No real current flows under the forced exoticism of this kind of writing, nor under the stories of princesses, forests and giantesses in Sexing the Cherry. In Art & Lies, whenever Winterson’s monologists talk about themselves, they shrivel into stereotype or grotesquerie. Handel announces: ‘I like to look at women. That is one of the reasons why I became a doctor.’ One can still hear the Winterson melody in that simple, scraping sentence; but it functions as a perversion of the earlier style, for what once revealed a world in its absurdity now closes it down flippantly.

Winterson’s oeuvre since the balance and pitch of Oranges has been a collapse into statement. All of the subsequent books hide within them, like the victim of an accident who is now nothing but metal plates and rods, inflexible rules and steely aphorisms. How did the comic stylist of Oranges come to be satisfied by an art stiff with: ‘Bridges join but they also separate’ (The Passion); ‘Pleasure and danger. Pleasure on the edge of danger is sweet. It’s the gambler’s sense of losing that makes the winning an act of love’ (ditto); ‘It’s the clichés that cause the trouble. A precise emotion seeks a precise expression’ (Written on the Body); ‘There is no system that has not another system concealed within it’ (Art & Lies).

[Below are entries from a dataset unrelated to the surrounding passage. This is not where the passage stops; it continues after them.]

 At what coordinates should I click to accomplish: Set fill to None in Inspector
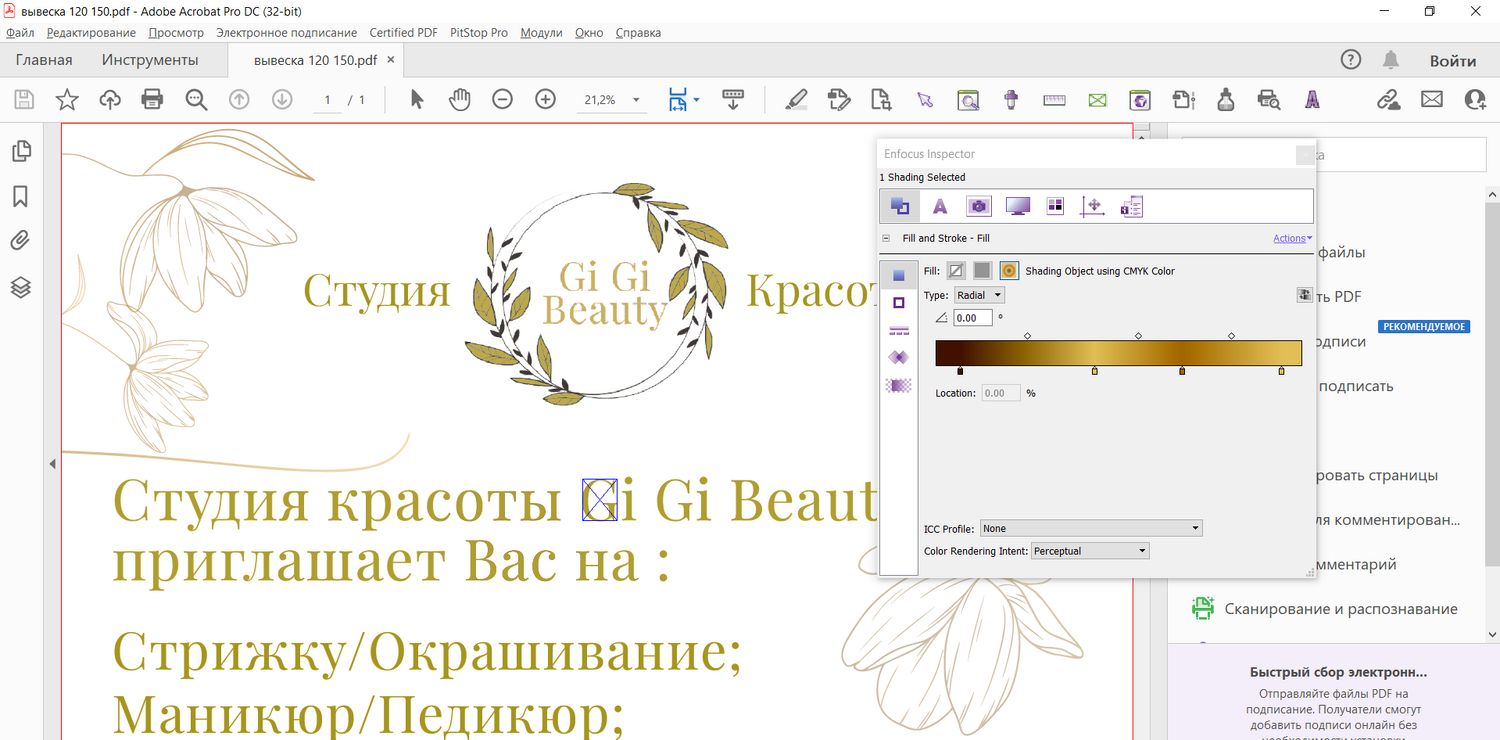point(956,271)
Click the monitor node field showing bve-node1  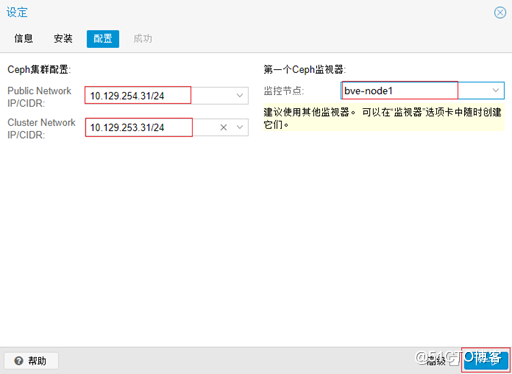[x=422, y=90]
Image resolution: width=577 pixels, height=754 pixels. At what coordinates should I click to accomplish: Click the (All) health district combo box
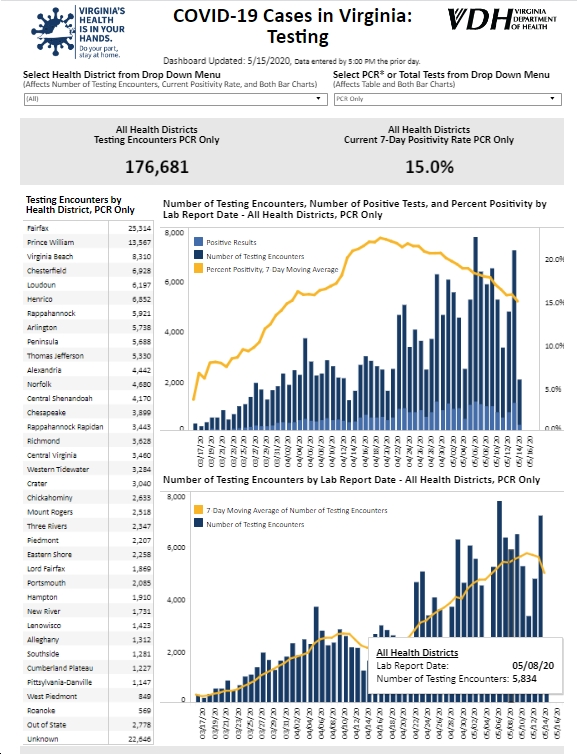[175, 99]
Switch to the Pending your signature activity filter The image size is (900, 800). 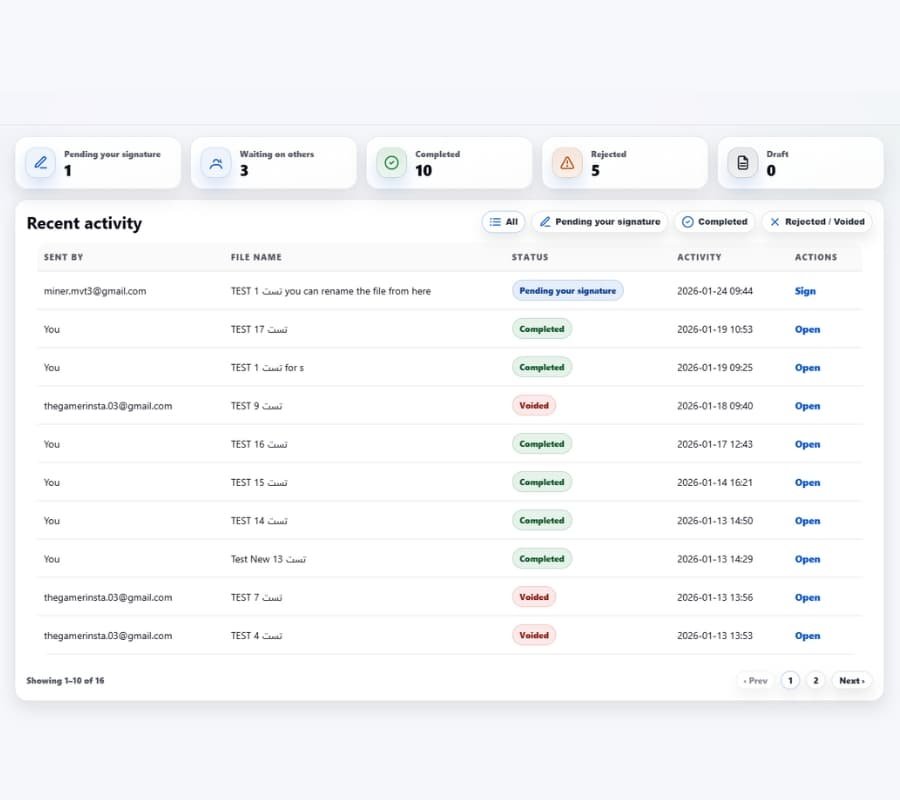click(x=599, y=221)
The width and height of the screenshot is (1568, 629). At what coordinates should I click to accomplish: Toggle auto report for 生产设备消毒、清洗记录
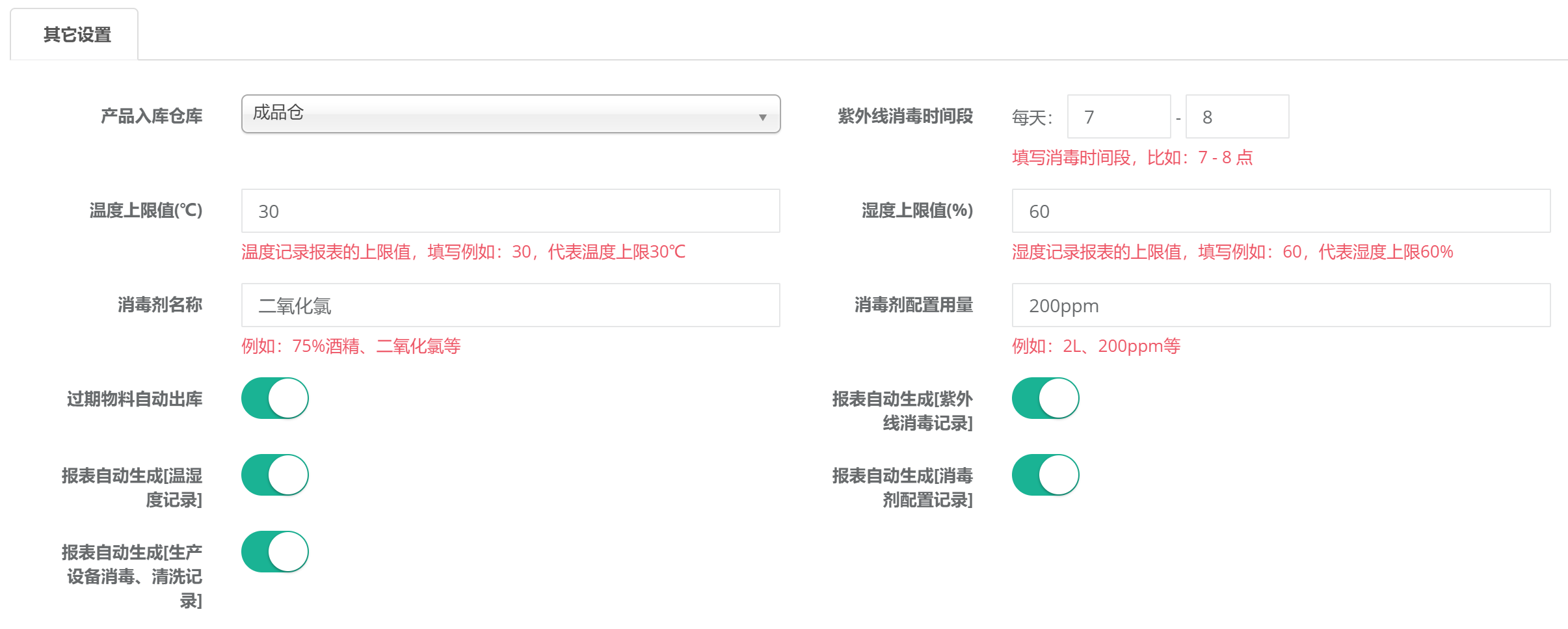pyautogui.click(x=275, y=552)
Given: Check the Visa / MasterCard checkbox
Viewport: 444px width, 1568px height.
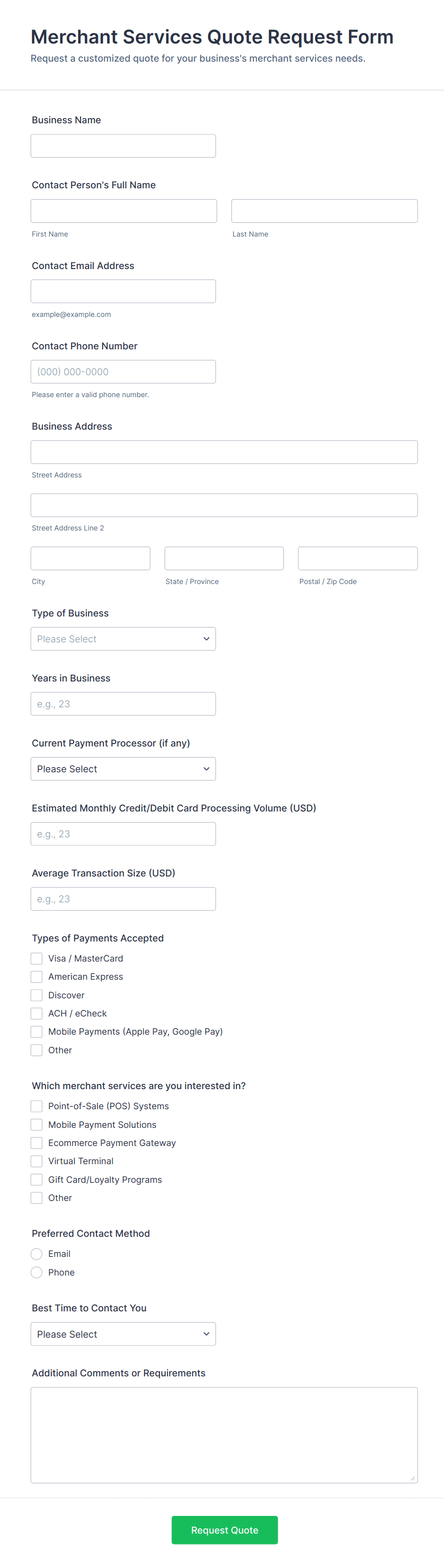Looking at the screenshot, I should click(x=36, y=958).
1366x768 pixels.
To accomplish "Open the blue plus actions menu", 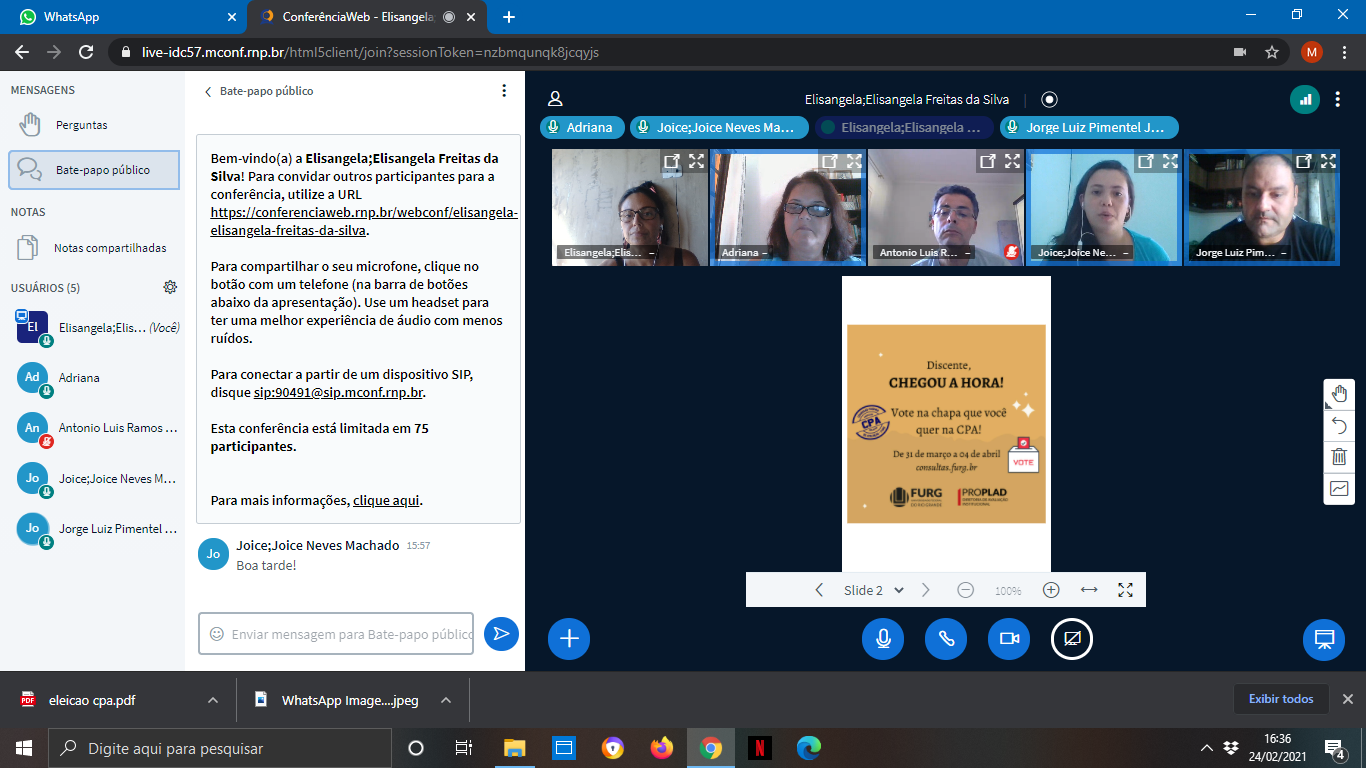I will click(569, 639).
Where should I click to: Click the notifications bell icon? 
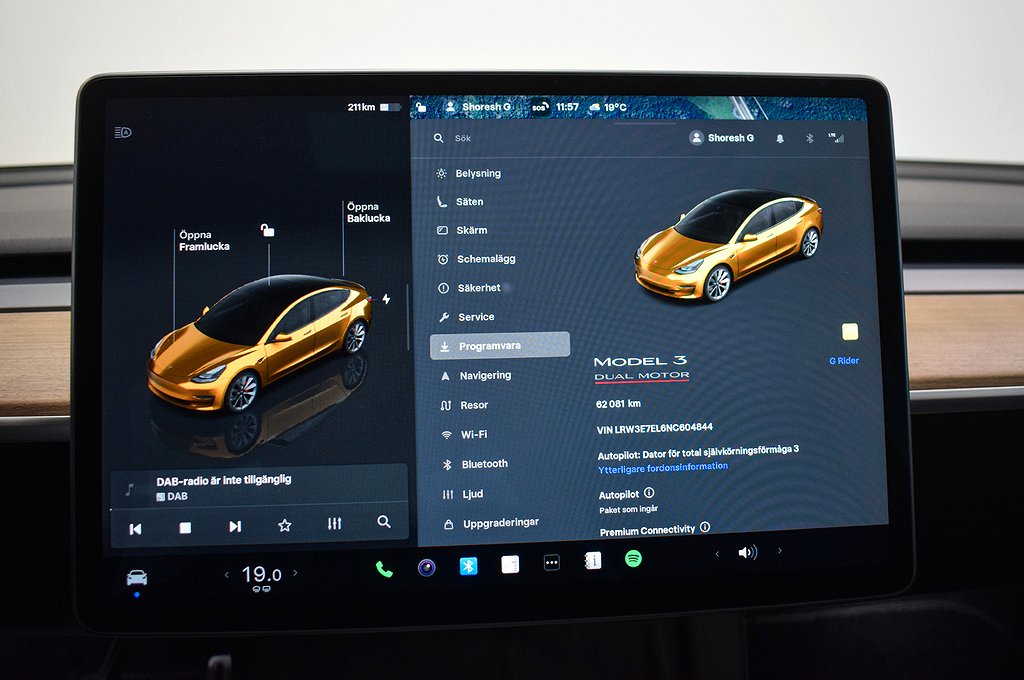tap(780, 138)
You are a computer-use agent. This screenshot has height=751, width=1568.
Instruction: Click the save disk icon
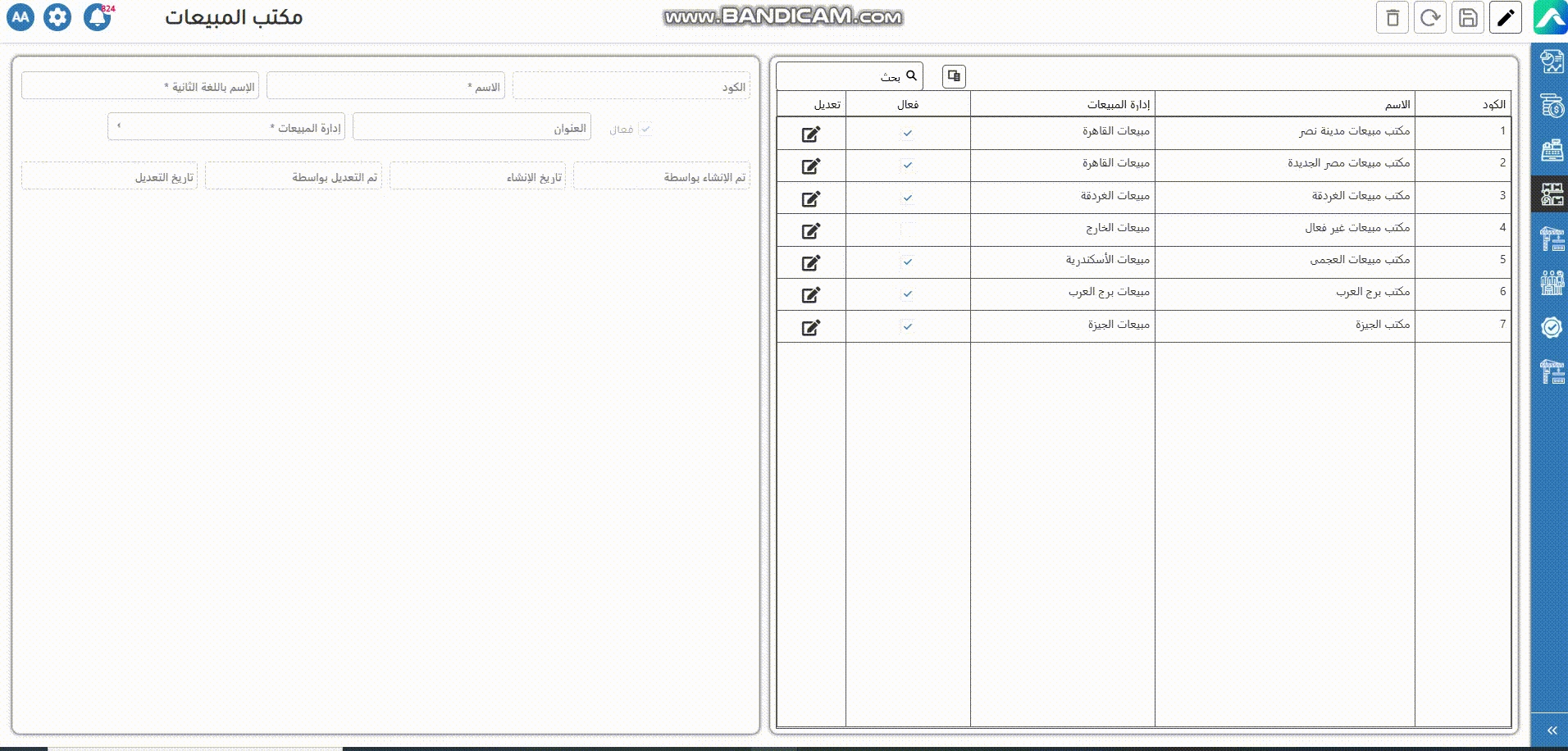tap(1468, 18)
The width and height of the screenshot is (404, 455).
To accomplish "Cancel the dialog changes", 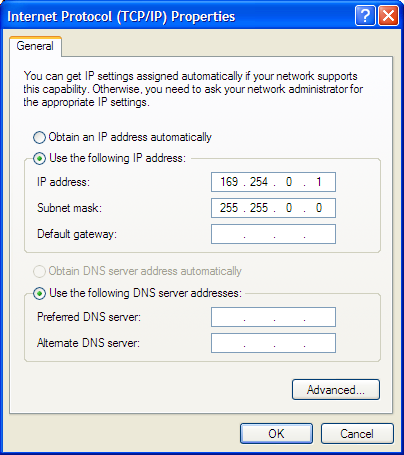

This is sad, for Winterson and for her readers. She deserves our admiration for her Modernist striving, and her restlessness with the novel-form. This alone makes her a rare presence. But the loss is considerable. A poised and mobile comic style has liquefied; in her attempt to produce intransitive prose, she has exchanged narrow and determined talents for a wide and natureless vacancy. To look back at the fire of her first book through the smoke of its successors is to risk being turned into a pillar of salt. Abandoned and isolate, it flames reproachfully; and in the wind you can hear it cry: ‘words for things, words for things.’